Start with a basic chain-of-thought (CoT) instruction like "First, think carefully step by step about what documents are needed...". Improve CoT by auditing failures and addressing systematic errors (misunderstanding user intent, insufficient context/analysis, incorrect step-by-step thinking) with more explicit instructions.
For output formatting, Markdown is recommended, using titles, inline backticks, and lists. XML also performs well, convenient for wrapping sections with start/end tags and metadata. JSON is highly structured but can be more verbose. In long context testing, XML performed well for structuring documents, while JSON performed particularly poorly. Use judgment to provide clear information that "stands out" to the model; if retrieving content with lots of XML, an XML-based delimiter may be less effective.
Start prompt development with an overall “Response Rulesˮ or “Instructionsˮ section with high-level guidance. Add specific sections for details (e.g., # Sample Phrases). For specific steps, add an ordered list and instruct the model to follow them.
If behavior isn't as expected, check for conflicting, underspecified, or wrong instructions/examples; GPT-4.1 tends to follow the one closer to the end of the prompt. Add examples that demonstrate desired behavior, ensuring rules cite the example behavior.
All-caps or incentives are generally not necessary; start without them.
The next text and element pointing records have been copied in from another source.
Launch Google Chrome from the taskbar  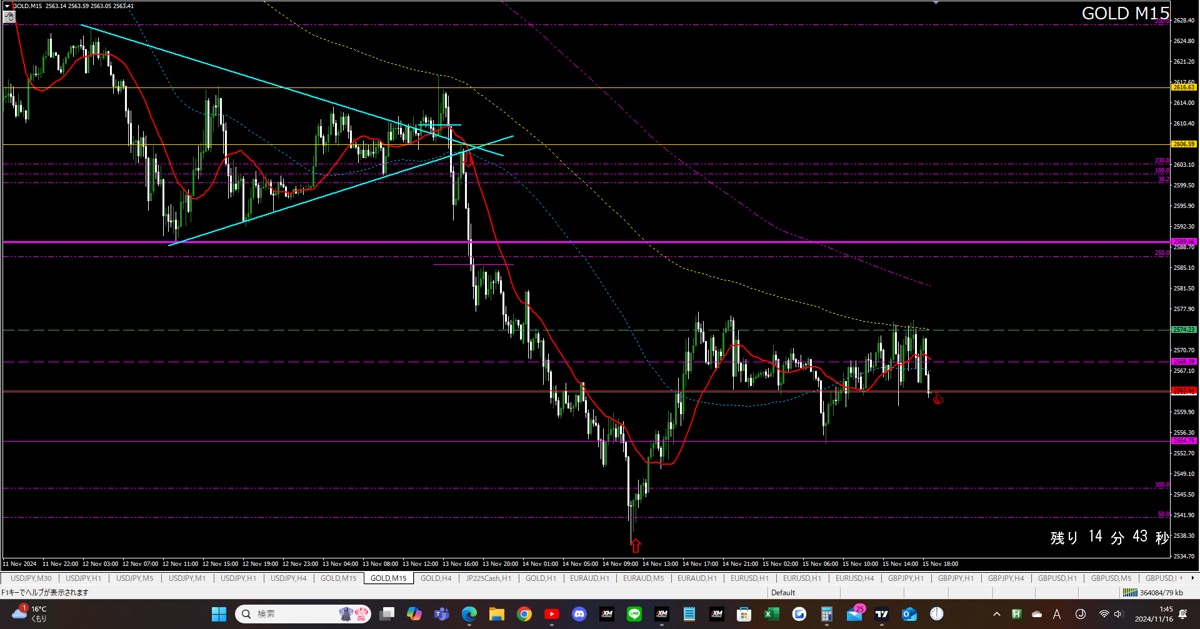[x=524, y=614]
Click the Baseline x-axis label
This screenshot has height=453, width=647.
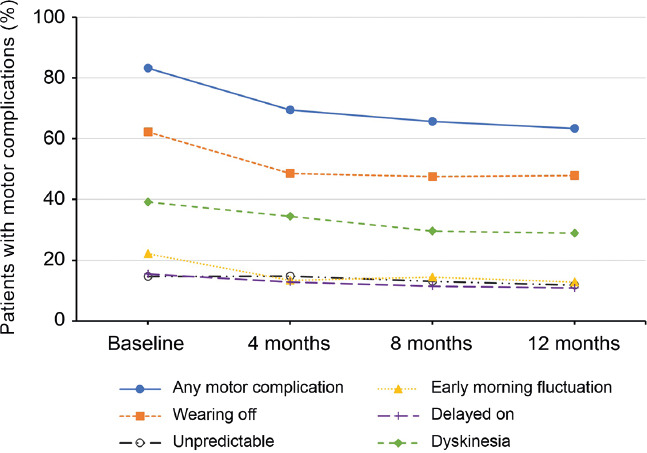click(x=148, y=345)
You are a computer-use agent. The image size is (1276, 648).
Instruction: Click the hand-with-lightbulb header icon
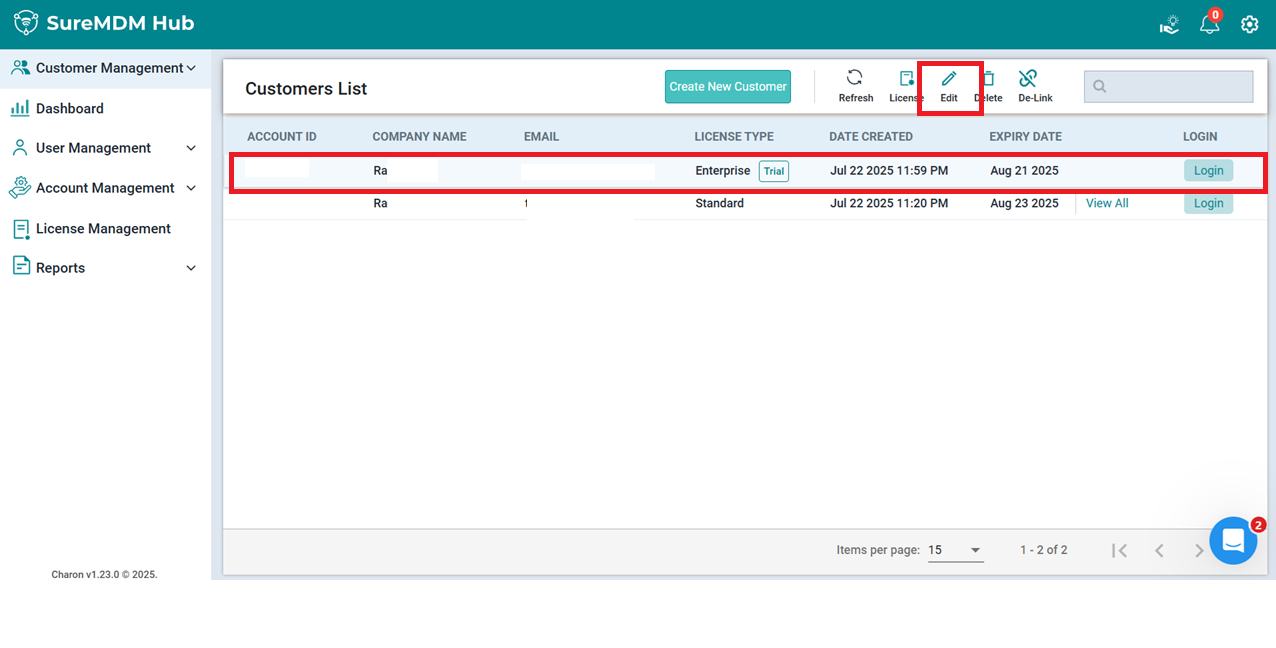(1170, 24)

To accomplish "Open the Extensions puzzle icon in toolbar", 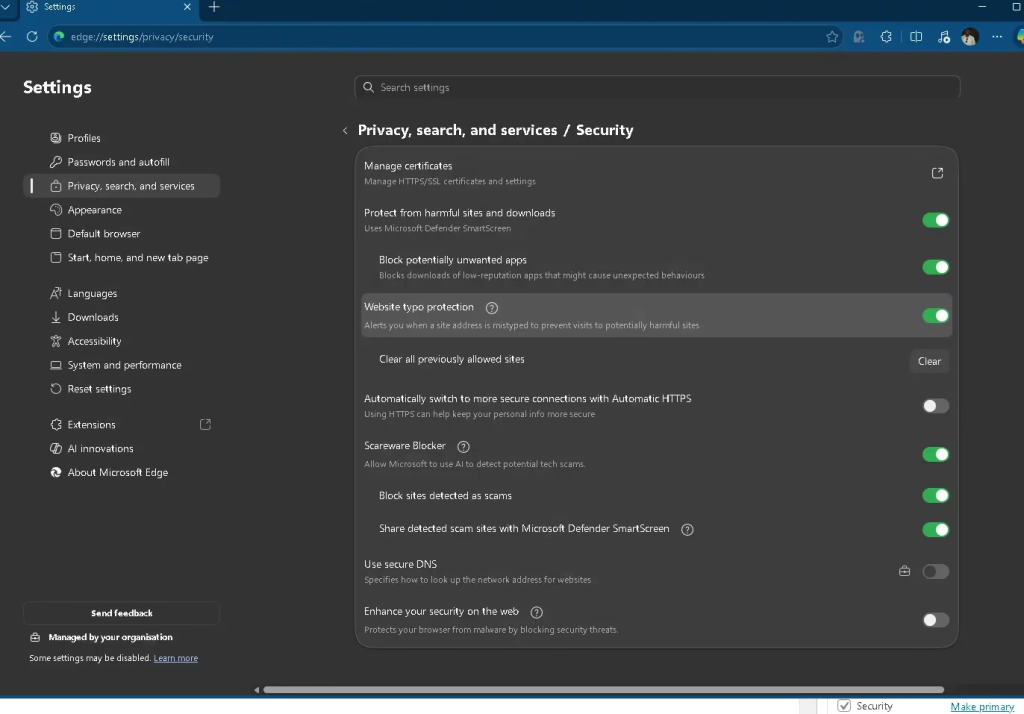I will pos(886,37).
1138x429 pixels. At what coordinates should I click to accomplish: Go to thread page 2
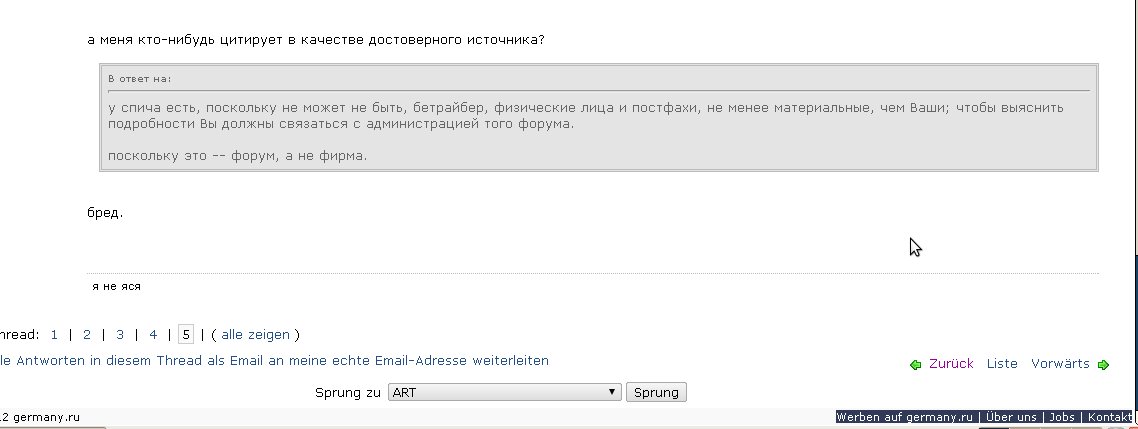click(x=86, y=335)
If providing sample phrases, instruct the model to vary them to avoid repetitiveness. Provide instructions and potential examples to mitigate unwanted extra prose or formatting.
When providing factual information from retrieved context, always include citations immediately after the relevant statement(s), using the format [NAME](ID) or [NAME](ID), [NAME](ID).

Google

PaLM 2 (Legacy)

Capabilities: General-purpose LLM (multilingual, reasoning, coding). Specialty fine-tunes available.
Input Types: Text (some vision capabilities via Bard’s integration of Google Lens).
Usage Limit: Still available via Vertex AI (until 2024 deprecation).
API Availability: Yes (Vertex AI PaLM API, migrating to Gemini API).
Prompt Engineering Tips: Similar prompting to Gemini: straightforward instructions and few-shot examples for best results. Migration to Gemini is recommended for better multimodal support.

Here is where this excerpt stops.